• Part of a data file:

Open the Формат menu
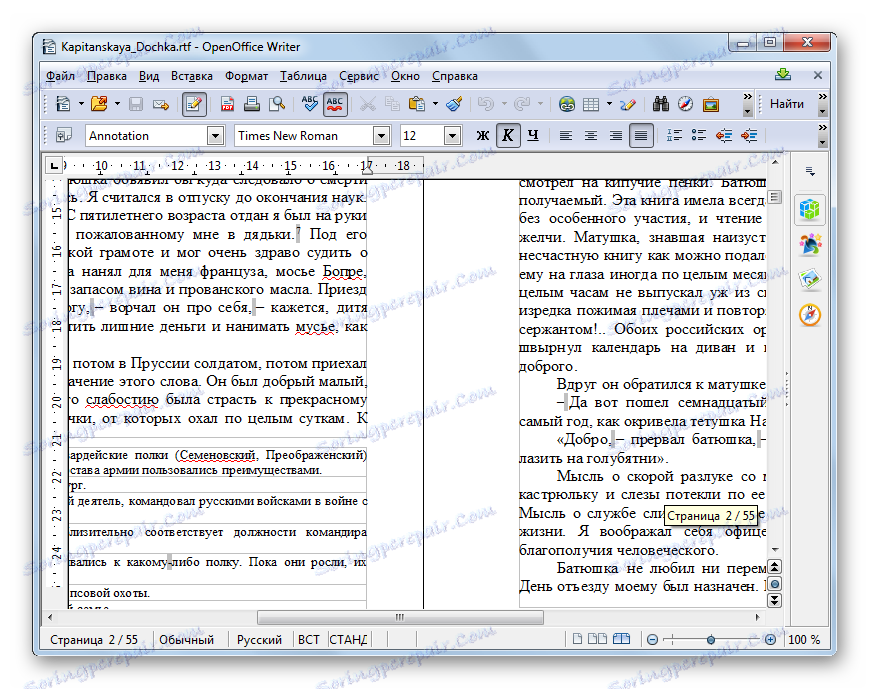Image resolution: width=870 pixels, height=689 pixels. (246, 76)
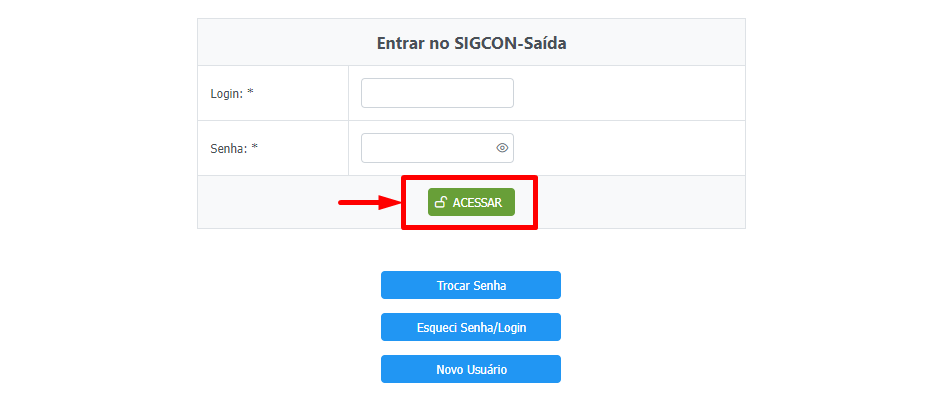931x397 pixels.
Task: Toggle password visibility in the Senha field
Action: click(x=502, y=148)
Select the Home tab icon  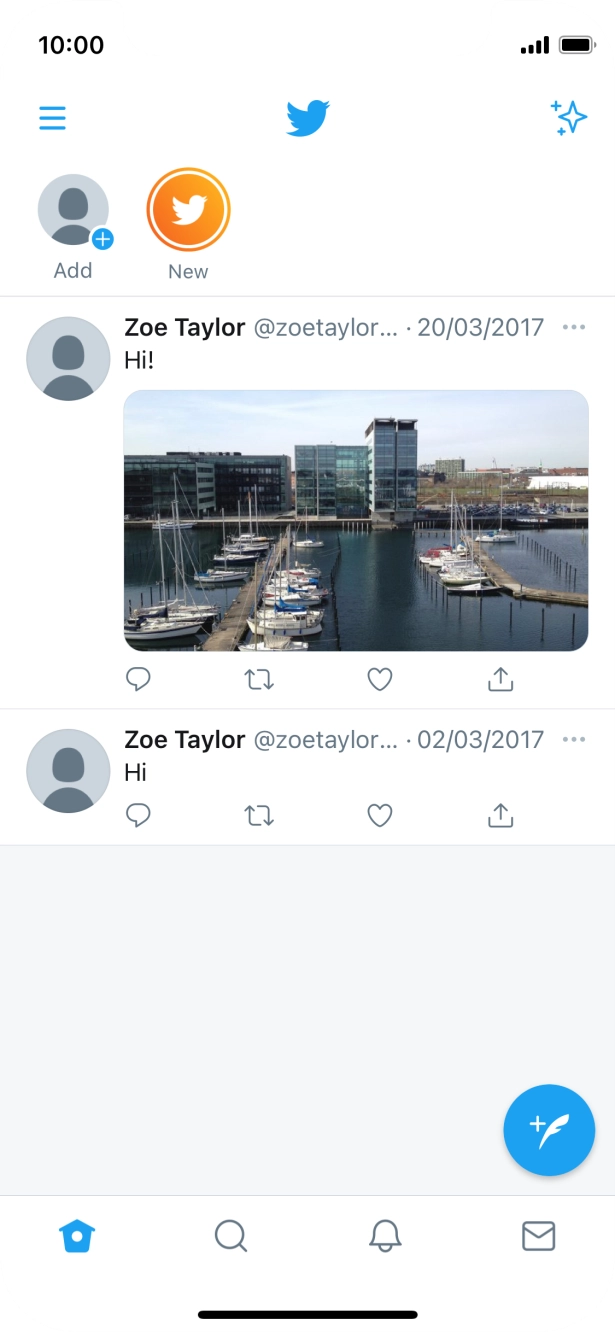coord(76,1236)
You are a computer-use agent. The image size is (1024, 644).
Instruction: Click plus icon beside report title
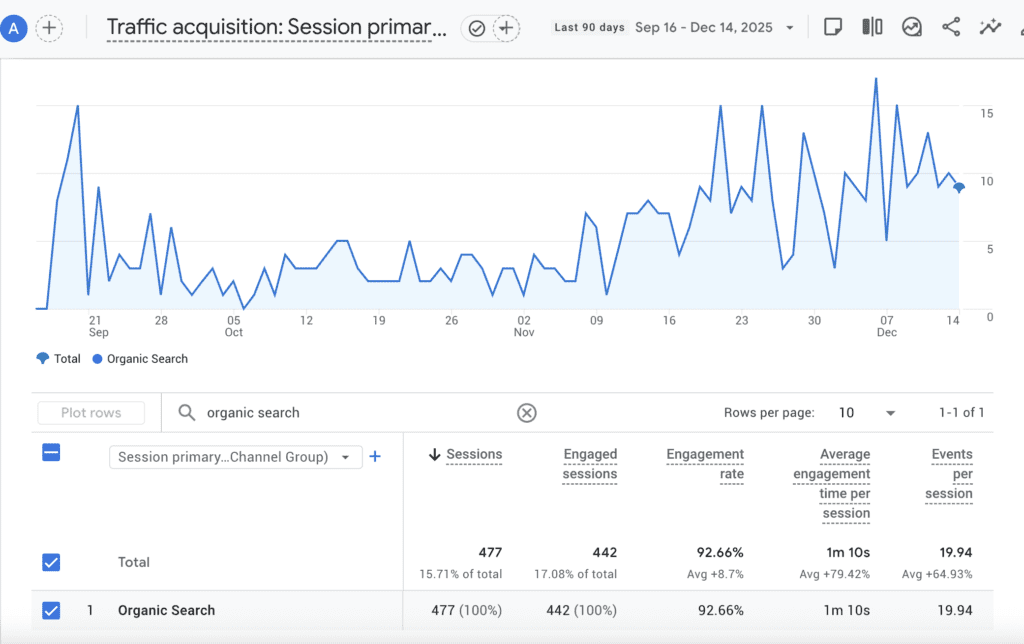coord(507,28)
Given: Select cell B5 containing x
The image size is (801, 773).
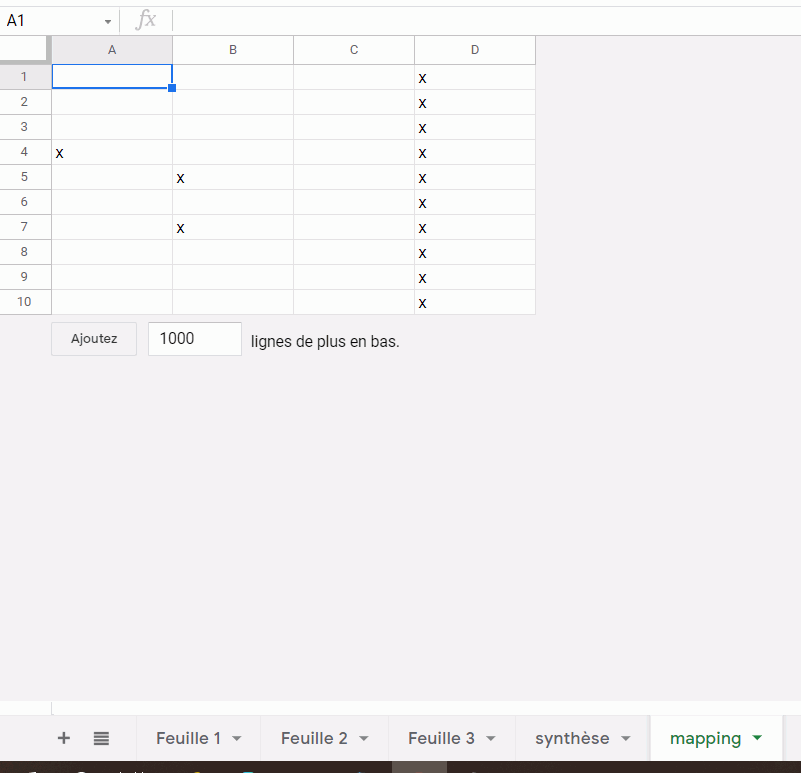Looking at the screenshot, I should [x=233, y=178].
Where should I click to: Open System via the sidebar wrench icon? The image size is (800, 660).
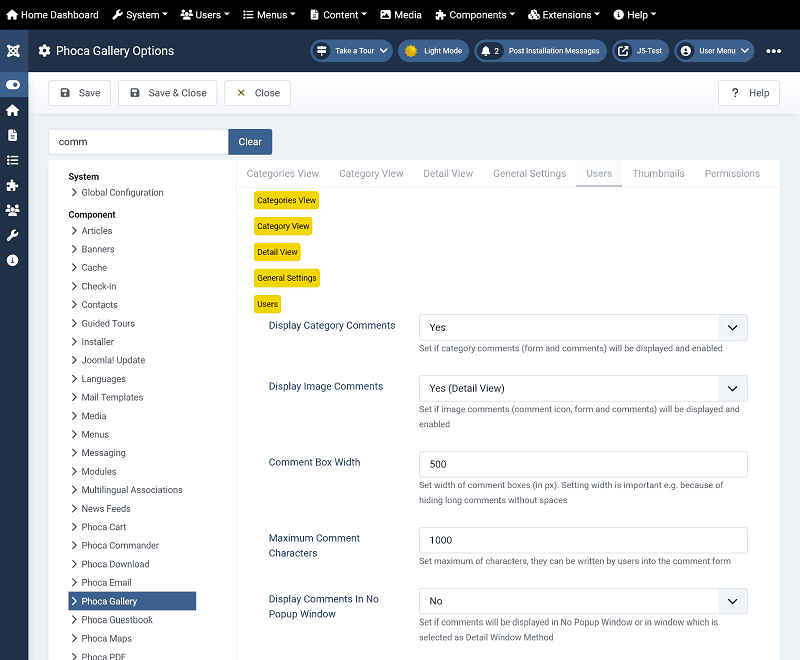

• Problem description: Copy word for word the rows starting with the line that contains "Given: Select cell B5 containing x" and continuing through the end of the rows. Leave the pictures out.

• Exercise output:
Given: Select cell B5 containing x
The image size is (801, 773).
Looking at the screenshot, I should [x=233, y=178].
Where should I click to: Open System via the sidebar wrench icon? The image size is (800, 660).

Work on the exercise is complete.